TEXTE À LIRE ->
☆ ☆ ☆
TROISIÈME DIMANCHE DE L’AVENT

Station à Saint-Pierre
     
1. Le dimanche rose. — C’est un dimanche de joie pendant l’Avent. Comme des enfants qui attendent impatiemment l’Enfant-Jésus, nous ne pouvons plus maîtriser la joie que nous cause la venue du Seigneur ; ce sentiment de joie nous domine. Cette joie est comme une joie de Noël anticipée. La couleur liturgique est au lieu de violet, le rose. Le rose est une atténuation du violet, il tient par conséquent le milieu entre la couleur de la pénitence et celle de la joie ; il signifie une joie modérée, une joie anticipée. On peut, aujourd’hui, à la différence des autres dimanches de l’Avent, orner l’autel de fleurs et les orgues se font entendre. A la grand’messe, le diacre et le sous-diacre portent la dalmatique et la tunique.
     
Ces jours exceptionnels doivent être fêtés d’une manière particulière par les amis de la liturgie qui s’efforceront d’en pénétrer tout le sens. Il est à désirer qu’à l’église (vêtements liturgiques, parure de l’autel) et même à la maison (fleurs sur la table) la couleur rose domine ; les pasteurs devraient faire de la décoration de leur église, en ce jour, une prédication muette, une leçon de choses. Très peu de dimanches ont un caractère sentimental aussi marqué.
☆ ☆ ☆
MATÉRIEL FOURNI ->

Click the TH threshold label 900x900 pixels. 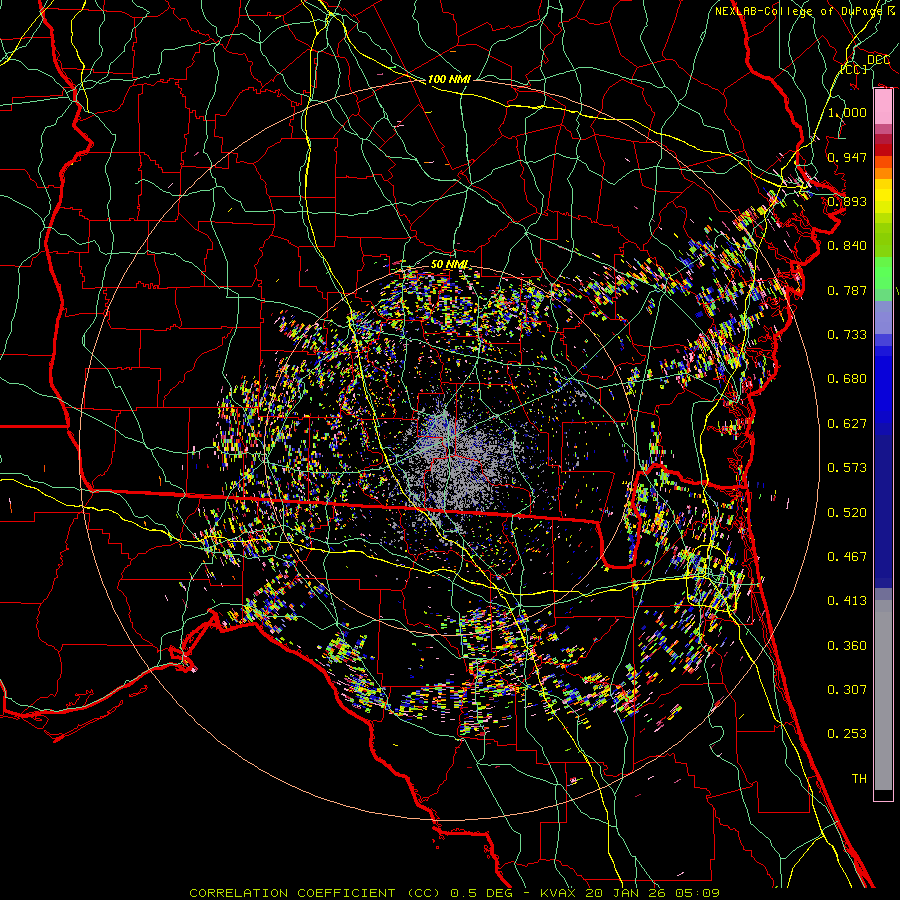pos(858,778)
☆ ☆ ☆
CONSIGNES ->
[1] Dans le texte sur le troisième dimanche de l'Avent, quelle couleur liturgique remplace le violet ce jour-là ?
[2] Relevez toutes les choses où, selon le texte sur le troisième dimanche de l'Avent, la couleur rose devrait dominer, à l'église comme à la maison.
[3] Poursuivez le texte sur le troisième dimanche de l'Avent à la suite de sa dernière phrase.

RÉPONSES CI-DESSOUS ->
[1] Le rose.

[2]
- Les vêtements liturgiques
- La parure de l'autel
- Les fleurs sur la table

[3]
Assurément la joie de l’Avent a un fondement plus profond que nous fait découvrir la liturgie de ce jour. Il importe beaucoup que nous comprenions l’idée essentielle de la liturgie d’aujourd’hui. Que veut nous dire l’Église ? où réside le progrès dans notre préparation de Noël ? Le premier dimanche, la Rédemption apparaissait encore dans le lointain : “ Vous verrez venir le Fils de l’Homme. Élevez vos têtes, car votre rédemption approche.” Le deuxième dimanche, l’Église nous montre le divin médecin qui nous dit de lui-même, en expliquant son programme rédempteur, qu’il vient “ faire voir les aveugles... ; ressusciter les morts... ”. Aujourd’hui, le Précurseur nous crie : “ Il est au milieu de vous. ” Il est vrai que “ nous ne le connaissons pas encore ” comme nous le connaîtrons un jour et que nous devons chercher à le reconnaître, maintenant, dans la foi et le mystère. Ce message joyeux est très semblable au message de Noël. Aussi comprenons-nous qu’au-dessus de ce dimanche plane une joie contenue mais intime et profonde, ainsi qu’une grande impression de respect. La liturgie de ce jour comprend comme deux étapes : les deux causes de notre joie. Nous sommes invités à nous réjouir : 1° parce que le Seigneur est proche, 2° parce qu’il est au milieu de nous.
     
A proprement parler, il y a ici une contradiction ; comment peut-il être proche et cependant au milieu de nous ? La liturgie seule peut résoudre l’énigme. Par la grâce, il est au milieu de nous, pour la gloire, il est proche. La liturgie est le pont qui conduit de la grâce à la gloire. Considérée du point de vue divin, la liturgie est la voie qui mène à la gloire. Ainsi le Christ est au milieu de nous et en nous parce que nous sommes membres de son corps mystique ; il est également tout proche parce que nous marchons vers sa gloire et sa manifestation. II, est au milieu de nous à la sainte messe, et il est proche, car la vie chrétienne est une révélation continuelle de ce qu’il est, une attente de son retour.
     
2. Le Seigneur est proche. — Le prophète Isaïe chante un beau cantique d’Avent et de rédemption (XXVI, 1-14) :
“ En ce jour-là, on chantera ce cantique dans la terre de Juda :
Le mur de fortification de notre ville de Sion est le Sauveur,
Il s’en est fait le mur et l’avant-mur.
Ouvrez les. portes, laissez entrer le peuple juste qui garde la vérIté.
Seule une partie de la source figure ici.